What the task requires =>
How do the lines below between the ones holding "Given: Click the Increase Decimal icon" and "This screenshot has width=1372, height=886.", inclusive, read? Give them again exactly, with no other lines.

Record set =>
BEGIN

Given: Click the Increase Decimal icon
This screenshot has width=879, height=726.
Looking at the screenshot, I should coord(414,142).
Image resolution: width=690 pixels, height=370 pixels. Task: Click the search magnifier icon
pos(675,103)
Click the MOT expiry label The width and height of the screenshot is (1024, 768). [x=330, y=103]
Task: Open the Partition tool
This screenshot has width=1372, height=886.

END
BEGIN

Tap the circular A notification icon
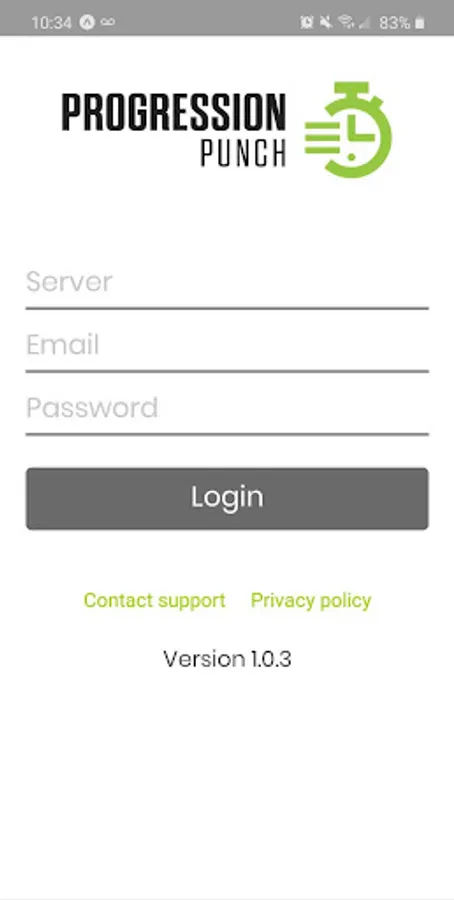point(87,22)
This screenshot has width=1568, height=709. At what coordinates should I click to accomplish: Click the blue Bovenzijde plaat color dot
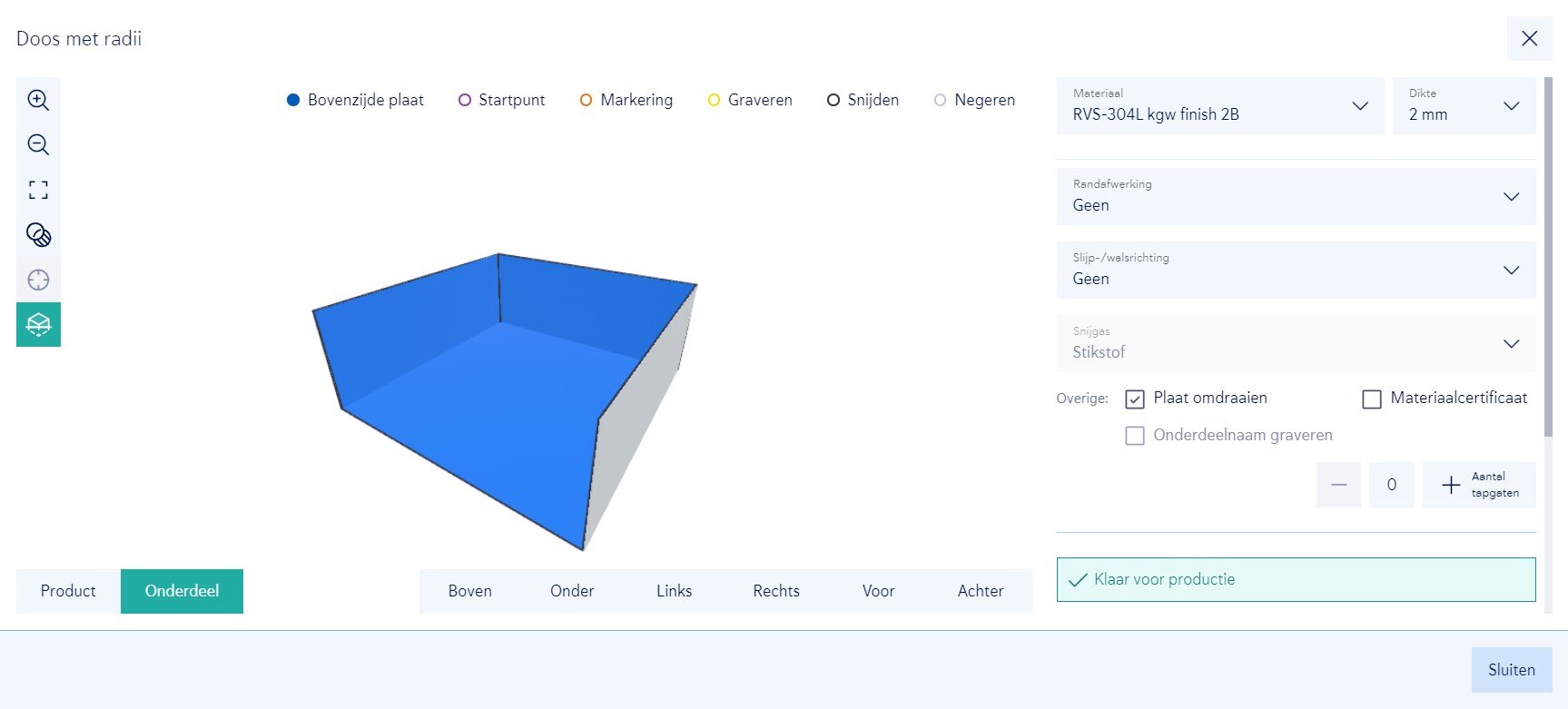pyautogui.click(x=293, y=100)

END
BEGIN

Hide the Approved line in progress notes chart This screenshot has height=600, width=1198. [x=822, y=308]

END

Exercise answer =>
Given: Click the Increase Decimal icon
This screenshot has width=879, height=726.
Looking at the screenshot, I should coord(414,142).
Image resolution: width=690 pixels, height=370 pixels. Task: Click the search magnifier icon
pos(675,103)
Click the MOT expiry label The width and height of the screenshot is (1024, 768). [x=330, y=103]
Task: Open the Partition tool
This screenshot has width=1372, height=886.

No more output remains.